We wanted to develop an event that would offer fans a gathering spot between sessions of the tournament. We were tired of trying to meet friends in smoke-filled bars or crowded restaurants, or jammed into motel lobbies. We felt other fans would embrace the concept of a general gathering spot between sessions, as well.

That tournament marks the debut of what has become known as the “WIN Memorabilia Show.”

We held our first show in the downtown Holiday Inn in Iowa City, and lined up a few guests to sign autographs. I brought several tables worth of rare wrestling items – memorabilia – for display. We advertised as best we could, and about 500 fans showed up over the three days.

That was 20 years ago!

Now, two decades later, the “show” has changed in several ways. Mike DeAnna and Bob Steenlage are no longer involved, but my wife, Bev, and I have been to all 20 in a row! We created WIN magazine in 1995, and the show is now named after that publication. Bryan Van Kley, WIN publisher, is our partner in this grand venture.
Memorabilia is not so evident any more, but we have plenty of companies that come to display their products to the wrestling world. Most years, we have close to 30 vendors and nearly 8,000 fans who attend between sessions to browse, and meet legends like Bruce Baumgartner, Dan Hodge, Yojiro Uetake, and Lee Kemp, and many others. One year, in Cleveland, we had Randy Couture and Kurt Angle sitting 20 feet from each other signing autographs. The line to meet these two legends was unbelievable.

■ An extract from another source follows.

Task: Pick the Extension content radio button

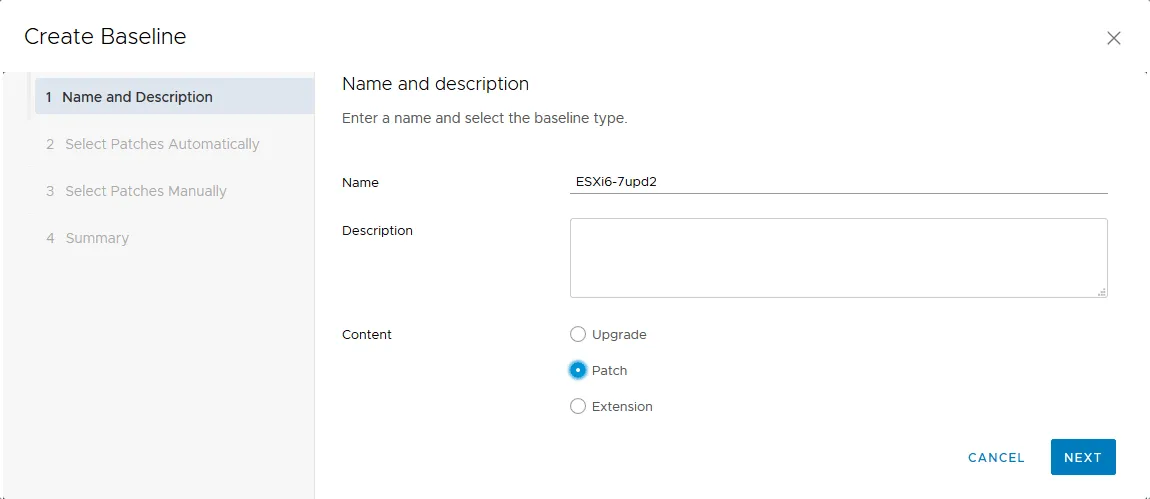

The show has become THE place to go between sessions. It’s a great place to bring your kids, too, as they get to meet some of the sport’s biggest heroes and see what the sport is all about behind the scenes.

This year in Omaha, Bryan secured one of the best spots ever for the show. It will be held in the Hilton Hotel, right across from the Qwest Center where the wrestling takes place.

It will be the 20th Show for my wife Bev and me, and to celebrate we will be offering some very special deals. We hope to see you there!